Le onzième jour, qui était celui de notre liberté, nous avons eu toute une journée pour parcourir les rues de Smyrne, et j'ai regretté de ne pouvoir aller visiter Bournabat, où sont les maisons de campagne des négociants, et qui est éloigné d'environ deux lieues. C'est, dit-on, un séjour ravissant.

Smyrne est presque européenne. Quand on a vu le bazar, pareil à tous ceux de l'Orient, la citadelle et le pont des caravanes jeté sur l'ancien Mélès, qui a fourni un surnom à Homère, le mieux est encore de visiter la rue des Roses, où l'on entrevoit, aux fenêtres et sur les portes, les traits furtifs des jeunes Grecques,—qui ne fuient jamais qu'après s'être laissé voir, comme la nymphe de Virgile.

Nous avons regagné le paquebot après avoir entendu un opéra de Donizetti au théâtre italien.

Il a fallu tout un jour pour arriver aux Dardanelles, en laissant à gauche les rivages où fut Troie—et Ténédos, et tant d'autres lieux célèbres qui ne tracent qu'une ligne brumeuse à l'horizon.

Après le détroit, qui semble un large fleuve, on s'engage pour tout un jour dans la mer de Marmara, et, le lendemain, à l'aube, on jouit de l'éblouissant spectacle du port de Constantinople, le plus beau du monde assurément.


NOTE DE L'ÉPILOGUE.

Tous les détails de ce voyage sont exacts; sur certains points toutefois, il a fallu grouper les événements pour éviter les longueurs.

L'auteur a appris, depuis, que l'esclave javanaise s'était enfuie de la maison où il l'avait placée.
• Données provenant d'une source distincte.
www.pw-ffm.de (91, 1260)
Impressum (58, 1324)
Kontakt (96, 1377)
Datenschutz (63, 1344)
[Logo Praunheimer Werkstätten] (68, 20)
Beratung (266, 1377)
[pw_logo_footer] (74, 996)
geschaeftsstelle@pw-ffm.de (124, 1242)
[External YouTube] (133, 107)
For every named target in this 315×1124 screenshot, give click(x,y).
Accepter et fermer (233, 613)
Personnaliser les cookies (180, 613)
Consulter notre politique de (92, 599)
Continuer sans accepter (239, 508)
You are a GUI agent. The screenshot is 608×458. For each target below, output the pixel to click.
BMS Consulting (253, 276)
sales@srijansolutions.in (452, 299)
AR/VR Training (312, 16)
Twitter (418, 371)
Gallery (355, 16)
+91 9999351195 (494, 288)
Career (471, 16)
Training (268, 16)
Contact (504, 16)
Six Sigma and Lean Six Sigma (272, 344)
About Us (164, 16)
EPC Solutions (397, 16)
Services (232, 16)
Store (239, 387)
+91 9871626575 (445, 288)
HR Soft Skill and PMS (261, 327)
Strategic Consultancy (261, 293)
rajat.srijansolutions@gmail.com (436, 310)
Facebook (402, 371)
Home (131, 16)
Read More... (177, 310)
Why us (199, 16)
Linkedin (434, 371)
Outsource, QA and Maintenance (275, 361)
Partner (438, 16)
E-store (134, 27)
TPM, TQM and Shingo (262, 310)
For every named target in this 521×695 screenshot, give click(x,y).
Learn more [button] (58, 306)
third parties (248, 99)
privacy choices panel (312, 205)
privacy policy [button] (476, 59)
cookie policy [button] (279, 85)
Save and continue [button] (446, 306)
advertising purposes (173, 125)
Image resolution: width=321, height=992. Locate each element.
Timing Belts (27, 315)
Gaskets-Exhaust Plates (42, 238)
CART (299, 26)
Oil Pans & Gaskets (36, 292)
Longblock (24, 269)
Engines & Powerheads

Le fanatisme religieux n'y a pas été étranger sans doute.

Quant à son sort actuel, auquel s'est intéressé notre consul, il semble fixé heureusement, d'après ce post-scriptum trop laconique d'une lettre adressée à l'auteur par Camille Rogier, le peintre, qui parcourt la Syrie: «La femme jaune est à Damas, mariée à un Turc, elle a deux enfants.»